===== Data provided

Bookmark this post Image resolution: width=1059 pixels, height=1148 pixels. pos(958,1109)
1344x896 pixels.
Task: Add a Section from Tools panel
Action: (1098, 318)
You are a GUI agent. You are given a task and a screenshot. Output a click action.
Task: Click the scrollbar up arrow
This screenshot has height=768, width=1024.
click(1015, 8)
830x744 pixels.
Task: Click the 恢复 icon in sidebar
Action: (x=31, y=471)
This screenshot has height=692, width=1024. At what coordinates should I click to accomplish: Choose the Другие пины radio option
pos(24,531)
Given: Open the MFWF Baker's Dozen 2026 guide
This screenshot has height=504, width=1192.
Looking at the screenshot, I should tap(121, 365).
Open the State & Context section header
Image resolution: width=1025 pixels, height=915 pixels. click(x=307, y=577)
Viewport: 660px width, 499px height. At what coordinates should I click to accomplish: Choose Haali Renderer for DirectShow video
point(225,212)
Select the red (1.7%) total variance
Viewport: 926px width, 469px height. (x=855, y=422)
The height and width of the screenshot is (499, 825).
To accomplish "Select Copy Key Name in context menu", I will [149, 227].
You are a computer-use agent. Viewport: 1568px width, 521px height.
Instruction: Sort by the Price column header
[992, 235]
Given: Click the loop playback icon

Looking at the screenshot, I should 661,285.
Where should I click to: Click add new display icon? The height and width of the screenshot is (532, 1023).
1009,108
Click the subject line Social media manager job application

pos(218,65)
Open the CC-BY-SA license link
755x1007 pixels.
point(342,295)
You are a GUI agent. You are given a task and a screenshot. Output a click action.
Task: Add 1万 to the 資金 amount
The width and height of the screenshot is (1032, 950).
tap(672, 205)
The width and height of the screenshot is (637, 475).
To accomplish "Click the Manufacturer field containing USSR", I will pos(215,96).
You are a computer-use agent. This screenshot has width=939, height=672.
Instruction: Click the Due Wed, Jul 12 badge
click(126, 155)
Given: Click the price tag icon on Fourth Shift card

==========

* Task prompt *
Out of the data above, return each line where the word "agent" can be found.

* Written reply *
You are a GUI agent. You are given a task and a screenshot. Output a click action.
You are a computer-use agent. Viewport: 1568px width, 521px height.
You are a GUI agent. You are given a task and a screenshot. Output a click action.
You are a computer-use agent. This screenshot has width=939, height=672.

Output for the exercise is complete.